Show every line in the items below that contains the word "will", copying each one in full.
---------- RECORD EXTRACTS
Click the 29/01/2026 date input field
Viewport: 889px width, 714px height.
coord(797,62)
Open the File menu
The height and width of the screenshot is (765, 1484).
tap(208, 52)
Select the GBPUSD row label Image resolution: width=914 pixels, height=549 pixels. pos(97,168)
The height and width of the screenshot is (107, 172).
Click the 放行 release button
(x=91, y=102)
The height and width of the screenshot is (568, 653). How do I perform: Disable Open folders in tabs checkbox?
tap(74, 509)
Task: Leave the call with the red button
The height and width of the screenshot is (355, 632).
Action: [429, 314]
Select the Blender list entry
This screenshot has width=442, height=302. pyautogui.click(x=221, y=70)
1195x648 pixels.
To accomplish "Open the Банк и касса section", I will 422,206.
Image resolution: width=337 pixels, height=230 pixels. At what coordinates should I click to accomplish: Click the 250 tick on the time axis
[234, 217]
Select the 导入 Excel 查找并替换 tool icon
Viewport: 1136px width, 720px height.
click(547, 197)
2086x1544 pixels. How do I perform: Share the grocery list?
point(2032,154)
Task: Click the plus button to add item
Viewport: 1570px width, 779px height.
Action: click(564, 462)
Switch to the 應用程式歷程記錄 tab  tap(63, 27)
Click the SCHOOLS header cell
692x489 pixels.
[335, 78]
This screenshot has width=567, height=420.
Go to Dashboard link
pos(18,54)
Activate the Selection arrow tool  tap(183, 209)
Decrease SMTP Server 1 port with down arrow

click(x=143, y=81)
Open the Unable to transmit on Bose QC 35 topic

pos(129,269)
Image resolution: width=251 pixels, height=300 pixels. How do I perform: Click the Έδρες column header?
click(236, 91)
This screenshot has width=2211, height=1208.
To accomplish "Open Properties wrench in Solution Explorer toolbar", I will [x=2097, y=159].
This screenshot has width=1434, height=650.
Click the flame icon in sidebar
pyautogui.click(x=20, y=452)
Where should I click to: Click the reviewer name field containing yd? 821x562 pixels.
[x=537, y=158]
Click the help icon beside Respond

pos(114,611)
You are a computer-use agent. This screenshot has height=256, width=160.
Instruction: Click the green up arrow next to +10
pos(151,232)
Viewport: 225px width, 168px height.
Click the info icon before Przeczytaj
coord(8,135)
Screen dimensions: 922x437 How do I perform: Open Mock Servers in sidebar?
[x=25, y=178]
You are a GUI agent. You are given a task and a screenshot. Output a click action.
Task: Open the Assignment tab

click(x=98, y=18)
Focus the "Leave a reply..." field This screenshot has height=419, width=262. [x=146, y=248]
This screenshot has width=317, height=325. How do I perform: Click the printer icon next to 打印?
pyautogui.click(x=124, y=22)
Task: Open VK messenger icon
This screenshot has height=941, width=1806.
--------------------
● RESPONSE TO THE EXERCISE
To accomplish "Open the Банк и касса section", I will 422,206.
To accomplish "Open Properties wrench in Solution Explorer toolbar", I will [x=2097, y=159].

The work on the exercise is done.